Neuzugang im Münzkabinett

So könnte die Woche immer anfangen! Vor einiger Zeit fand ich am Montagmorgen auf meinem Schreibtisch eine kleine Schachtel. Darin lag ein Objekt, das eine Besucherin dem Landesmuseum Württemberg als Geschenk überlassen hatte. Es handelt sich um eine Brosche, die gut ein Jahrhundert alt ist. Doch warum landet eine Brosche bei mir im Münzkabinett und nicht bei meiner Kollegin Maaike van Rijn, die bei uns den Schmuck aus dem 20. Jahrhundert betreut?

Vorderseite der patriotischen Brosche

Vorderseite der patriotischen Brosche
© Landesmuseum Württemberg

Die Antwort ist einfach: Dieses Schmuckstück besteht aus Münzen: aus zwei russischen 10 Kopeken-Münzen von 1910 und 1913, einem weiteren 10 Kopeken-Stück von 1913, bei dem der Adler ausgestanzt wurde, und einem Anhänger mit der Aufschrift KRIEGSANDENKEN 1915 AUS WARSCHAU. Diese vier Elemente wurden mit Ösen, einer Einfassung, einer Kette sowie einer Nadel auf der Rückseite versehen und so zu einer patriotischen Brosche umgearbeitet, die an die Erfolge im Ersten Weltkrieg erinnert.

Rückseite der patriotischen Brosche

Rückseite der patriotischen Brosche
© Landesmuseum Württemberg

Im Sommer 1915 drängten die deutschen Truppen die russischen immer weiter nach Osten zurück, am 5. August wurde Warschau eingenommen.
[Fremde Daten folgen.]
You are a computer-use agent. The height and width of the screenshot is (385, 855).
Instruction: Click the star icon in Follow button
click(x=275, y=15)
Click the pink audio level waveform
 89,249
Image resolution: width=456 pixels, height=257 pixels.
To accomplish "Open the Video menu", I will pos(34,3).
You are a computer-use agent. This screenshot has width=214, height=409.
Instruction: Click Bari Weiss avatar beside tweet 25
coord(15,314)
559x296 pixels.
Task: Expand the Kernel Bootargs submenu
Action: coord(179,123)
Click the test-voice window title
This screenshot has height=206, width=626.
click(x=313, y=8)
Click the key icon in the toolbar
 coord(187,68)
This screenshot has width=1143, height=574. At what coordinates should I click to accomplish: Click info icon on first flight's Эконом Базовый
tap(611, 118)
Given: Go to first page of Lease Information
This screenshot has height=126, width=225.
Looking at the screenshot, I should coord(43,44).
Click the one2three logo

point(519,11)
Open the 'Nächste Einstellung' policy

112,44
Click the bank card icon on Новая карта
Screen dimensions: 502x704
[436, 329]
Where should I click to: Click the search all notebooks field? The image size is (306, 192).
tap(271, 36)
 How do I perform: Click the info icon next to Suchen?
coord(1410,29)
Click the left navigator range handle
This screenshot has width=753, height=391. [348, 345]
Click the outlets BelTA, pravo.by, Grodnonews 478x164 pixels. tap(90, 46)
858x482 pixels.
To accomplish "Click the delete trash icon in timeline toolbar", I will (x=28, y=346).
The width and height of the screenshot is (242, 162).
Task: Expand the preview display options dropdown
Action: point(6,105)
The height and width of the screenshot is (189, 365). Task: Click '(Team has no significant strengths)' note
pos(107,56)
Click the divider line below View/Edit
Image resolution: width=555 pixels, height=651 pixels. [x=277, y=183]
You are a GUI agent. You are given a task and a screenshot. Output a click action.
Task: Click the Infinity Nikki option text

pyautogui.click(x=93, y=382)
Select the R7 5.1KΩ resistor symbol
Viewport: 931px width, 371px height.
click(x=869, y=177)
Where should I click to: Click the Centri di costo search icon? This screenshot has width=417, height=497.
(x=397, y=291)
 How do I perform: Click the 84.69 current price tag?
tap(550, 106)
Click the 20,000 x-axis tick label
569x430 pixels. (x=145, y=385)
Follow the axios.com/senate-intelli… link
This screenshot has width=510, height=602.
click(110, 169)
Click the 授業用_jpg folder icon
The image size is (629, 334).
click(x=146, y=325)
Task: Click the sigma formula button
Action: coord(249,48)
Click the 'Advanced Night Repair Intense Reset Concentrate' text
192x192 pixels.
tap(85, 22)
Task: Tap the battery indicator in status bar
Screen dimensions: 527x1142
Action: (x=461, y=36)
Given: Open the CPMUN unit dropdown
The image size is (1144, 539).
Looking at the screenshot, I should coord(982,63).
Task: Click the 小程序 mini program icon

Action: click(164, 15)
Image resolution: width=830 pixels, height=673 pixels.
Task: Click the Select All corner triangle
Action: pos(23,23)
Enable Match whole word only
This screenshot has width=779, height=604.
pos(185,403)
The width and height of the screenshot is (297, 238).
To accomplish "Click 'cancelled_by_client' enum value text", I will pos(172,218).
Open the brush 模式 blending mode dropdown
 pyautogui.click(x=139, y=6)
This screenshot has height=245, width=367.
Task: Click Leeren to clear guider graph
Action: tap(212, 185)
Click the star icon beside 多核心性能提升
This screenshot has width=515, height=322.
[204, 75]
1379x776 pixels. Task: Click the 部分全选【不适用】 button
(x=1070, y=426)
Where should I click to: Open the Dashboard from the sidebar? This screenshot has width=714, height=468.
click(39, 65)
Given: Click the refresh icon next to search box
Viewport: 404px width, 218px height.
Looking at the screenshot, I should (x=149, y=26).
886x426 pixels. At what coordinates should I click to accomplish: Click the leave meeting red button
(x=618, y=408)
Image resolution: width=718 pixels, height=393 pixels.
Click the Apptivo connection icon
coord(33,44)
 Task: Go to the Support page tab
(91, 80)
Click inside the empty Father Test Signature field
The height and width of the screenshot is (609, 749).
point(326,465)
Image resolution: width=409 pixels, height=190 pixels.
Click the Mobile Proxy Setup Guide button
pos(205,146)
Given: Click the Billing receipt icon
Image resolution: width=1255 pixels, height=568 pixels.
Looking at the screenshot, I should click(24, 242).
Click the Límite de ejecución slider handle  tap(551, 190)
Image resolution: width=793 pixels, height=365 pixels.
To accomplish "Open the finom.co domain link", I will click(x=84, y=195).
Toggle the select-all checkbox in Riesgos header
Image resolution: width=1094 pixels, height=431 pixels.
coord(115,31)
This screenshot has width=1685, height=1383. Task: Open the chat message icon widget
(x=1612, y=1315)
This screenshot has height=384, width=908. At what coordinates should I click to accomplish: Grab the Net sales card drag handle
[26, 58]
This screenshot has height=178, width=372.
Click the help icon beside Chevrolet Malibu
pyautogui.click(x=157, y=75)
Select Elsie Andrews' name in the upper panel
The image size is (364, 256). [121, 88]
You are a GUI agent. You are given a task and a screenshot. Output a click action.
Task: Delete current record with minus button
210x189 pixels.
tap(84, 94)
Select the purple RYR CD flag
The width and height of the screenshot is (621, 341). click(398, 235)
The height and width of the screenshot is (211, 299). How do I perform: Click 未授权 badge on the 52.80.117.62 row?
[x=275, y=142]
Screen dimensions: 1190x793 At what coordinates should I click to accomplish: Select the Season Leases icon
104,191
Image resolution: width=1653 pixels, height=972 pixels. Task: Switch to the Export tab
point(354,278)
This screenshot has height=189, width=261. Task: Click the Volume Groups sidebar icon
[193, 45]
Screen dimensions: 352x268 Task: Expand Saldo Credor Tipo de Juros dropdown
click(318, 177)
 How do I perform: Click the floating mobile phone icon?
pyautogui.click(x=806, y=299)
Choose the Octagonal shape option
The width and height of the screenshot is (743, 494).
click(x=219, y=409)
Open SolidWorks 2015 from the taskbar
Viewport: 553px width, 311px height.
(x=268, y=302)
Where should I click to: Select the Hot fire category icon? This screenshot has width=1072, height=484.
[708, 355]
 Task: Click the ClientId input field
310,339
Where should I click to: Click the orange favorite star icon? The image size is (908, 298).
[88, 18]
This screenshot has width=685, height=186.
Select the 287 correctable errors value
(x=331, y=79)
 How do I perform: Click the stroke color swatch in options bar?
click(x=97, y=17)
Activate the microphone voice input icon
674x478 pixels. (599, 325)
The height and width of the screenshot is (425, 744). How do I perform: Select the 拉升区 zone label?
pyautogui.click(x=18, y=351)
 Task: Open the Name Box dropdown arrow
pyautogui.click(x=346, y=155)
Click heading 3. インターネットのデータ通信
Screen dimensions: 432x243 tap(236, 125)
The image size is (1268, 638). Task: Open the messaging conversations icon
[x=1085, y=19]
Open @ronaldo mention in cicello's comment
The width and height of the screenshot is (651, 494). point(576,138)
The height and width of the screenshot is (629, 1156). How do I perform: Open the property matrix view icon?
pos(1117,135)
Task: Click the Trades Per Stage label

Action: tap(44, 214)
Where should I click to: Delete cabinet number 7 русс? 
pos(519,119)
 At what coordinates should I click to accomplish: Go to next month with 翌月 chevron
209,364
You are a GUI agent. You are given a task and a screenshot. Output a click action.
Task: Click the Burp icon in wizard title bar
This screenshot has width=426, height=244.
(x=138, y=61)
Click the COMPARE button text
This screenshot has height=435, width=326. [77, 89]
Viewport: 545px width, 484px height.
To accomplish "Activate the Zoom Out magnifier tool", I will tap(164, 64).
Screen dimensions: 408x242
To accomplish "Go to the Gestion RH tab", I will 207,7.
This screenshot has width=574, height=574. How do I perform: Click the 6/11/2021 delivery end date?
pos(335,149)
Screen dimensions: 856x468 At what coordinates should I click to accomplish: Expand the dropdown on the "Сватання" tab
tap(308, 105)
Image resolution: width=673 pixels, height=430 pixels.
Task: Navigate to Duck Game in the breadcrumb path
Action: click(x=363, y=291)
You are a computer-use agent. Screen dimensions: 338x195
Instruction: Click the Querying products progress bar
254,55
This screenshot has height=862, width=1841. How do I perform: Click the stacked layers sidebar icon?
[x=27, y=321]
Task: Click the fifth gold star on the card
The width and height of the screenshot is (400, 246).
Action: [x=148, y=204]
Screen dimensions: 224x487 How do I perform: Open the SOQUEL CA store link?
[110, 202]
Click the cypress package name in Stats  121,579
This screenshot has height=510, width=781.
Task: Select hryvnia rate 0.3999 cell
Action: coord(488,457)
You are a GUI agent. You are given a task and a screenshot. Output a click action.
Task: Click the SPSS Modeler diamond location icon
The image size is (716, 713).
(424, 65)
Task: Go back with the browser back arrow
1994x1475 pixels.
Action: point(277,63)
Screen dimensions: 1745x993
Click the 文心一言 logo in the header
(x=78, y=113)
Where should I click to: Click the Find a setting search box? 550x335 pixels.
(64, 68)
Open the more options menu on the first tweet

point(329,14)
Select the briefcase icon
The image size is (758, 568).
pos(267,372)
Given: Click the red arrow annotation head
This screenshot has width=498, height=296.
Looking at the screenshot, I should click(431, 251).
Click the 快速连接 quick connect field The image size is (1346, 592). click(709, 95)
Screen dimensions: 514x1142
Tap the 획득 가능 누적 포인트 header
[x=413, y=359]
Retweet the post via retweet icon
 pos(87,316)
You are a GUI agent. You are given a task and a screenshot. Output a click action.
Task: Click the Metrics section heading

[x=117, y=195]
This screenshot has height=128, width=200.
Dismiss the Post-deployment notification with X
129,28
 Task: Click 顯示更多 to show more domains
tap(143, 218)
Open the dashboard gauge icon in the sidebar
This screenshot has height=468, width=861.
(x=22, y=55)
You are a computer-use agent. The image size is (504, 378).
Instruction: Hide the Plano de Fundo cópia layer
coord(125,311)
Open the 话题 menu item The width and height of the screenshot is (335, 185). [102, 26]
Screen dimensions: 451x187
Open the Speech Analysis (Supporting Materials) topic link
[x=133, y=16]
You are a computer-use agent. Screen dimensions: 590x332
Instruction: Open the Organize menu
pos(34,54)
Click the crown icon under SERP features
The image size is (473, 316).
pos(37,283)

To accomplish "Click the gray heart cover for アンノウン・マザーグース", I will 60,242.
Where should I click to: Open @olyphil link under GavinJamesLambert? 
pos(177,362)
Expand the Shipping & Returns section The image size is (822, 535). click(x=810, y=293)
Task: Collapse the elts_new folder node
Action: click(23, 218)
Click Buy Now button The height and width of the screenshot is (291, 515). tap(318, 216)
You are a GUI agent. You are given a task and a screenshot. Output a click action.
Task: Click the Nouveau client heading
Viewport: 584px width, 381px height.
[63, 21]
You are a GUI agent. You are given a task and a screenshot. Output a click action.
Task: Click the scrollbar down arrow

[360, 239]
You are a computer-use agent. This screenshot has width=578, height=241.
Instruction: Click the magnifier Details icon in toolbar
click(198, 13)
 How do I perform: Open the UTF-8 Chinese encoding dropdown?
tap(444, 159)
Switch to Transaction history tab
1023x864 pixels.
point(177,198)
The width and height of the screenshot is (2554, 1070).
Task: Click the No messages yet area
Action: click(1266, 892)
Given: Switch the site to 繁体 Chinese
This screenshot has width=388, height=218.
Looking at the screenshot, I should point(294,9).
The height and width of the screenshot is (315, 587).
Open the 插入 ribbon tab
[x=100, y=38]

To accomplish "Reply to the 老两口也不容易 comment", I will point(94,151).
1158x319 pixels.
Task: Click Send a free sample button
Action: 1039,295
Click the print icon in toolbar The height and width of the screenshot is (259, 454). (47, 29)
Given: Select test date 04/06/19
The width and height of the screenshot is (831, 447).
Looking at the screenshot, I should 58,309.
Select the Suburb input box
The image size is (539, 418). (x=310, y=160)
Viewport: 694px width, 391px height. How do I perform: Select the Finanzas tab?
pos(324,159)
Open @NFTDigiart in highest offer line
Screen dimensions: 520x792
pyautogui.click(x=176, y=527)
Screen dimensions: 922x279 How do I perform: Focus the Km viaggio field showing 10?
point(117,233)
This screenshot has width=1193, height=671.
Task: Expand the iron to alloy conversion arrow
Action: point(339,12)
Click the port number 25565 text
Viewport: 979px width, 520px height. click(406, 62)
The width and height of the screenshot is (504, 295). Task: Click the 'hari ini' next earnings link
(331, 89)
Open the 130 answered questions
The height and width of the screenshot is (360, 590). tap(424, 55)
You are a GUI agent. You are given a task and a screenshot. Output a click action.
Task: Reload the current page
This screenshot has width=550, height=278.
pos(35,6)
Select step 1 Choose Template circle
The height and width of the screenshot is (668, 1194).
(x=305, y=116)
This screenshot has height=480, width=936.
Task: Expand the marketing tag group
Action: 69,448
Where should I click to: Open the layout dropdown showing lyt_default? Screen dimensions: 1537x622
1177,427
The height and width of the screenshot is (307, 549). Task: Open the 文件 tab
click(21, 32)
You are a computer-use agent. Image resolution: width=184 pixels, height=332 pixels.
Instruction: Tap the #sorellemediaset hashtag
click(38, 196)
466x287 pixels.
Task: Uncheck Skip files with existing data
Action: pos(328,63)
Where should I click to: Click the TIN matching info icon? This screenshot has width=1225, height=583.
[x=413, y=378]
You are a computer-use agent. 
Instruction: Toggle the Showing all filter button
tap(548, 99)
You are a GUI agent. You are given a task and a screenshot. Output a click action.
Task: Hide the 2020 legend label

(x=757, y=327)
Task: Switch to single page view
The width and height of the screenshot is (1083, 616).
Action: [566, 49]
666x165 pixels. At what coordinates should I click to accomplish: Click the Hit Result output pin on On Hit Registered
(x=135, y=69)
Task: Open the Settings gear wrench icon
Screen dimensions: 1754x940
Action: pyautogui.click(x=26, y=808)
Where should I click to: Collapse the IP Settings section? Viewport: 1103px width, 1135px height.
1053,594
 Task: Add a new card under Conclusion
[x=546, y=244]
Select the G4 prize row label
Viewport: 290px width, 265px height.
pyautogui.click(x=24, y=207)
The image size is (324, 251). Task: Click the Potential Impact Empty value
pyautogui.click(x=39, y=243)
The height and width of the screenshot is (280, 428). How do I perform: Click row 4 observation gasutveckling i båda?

Kurz darauf stellte ein deutscher Soldat aus drei russischen Münzen und einem Anhänger dieses Schmuckstück her. Besonders beeindruckt mich die mühevolle Feinarbeit bei der mittleren Münze: Mit größter Genauigkeit wurde der doppelköpfige Zarenadler freigestellt. Ich weiß nicht, wie lange der Soldat dafür wohl gebraucht hat. Und auch nicht, wer er war (und die Schenkerin konnte mir leider auch keine Informationen geben).

Aber ich weiß, dass diese Brosche die Bestände zum Ersten Weltkrieg im Münzkabinett wunderbar erweitert. Und dass es ein Neuzugang ist, der für mich völlig überraschend kam und mir den Wochenauftakt versüßte!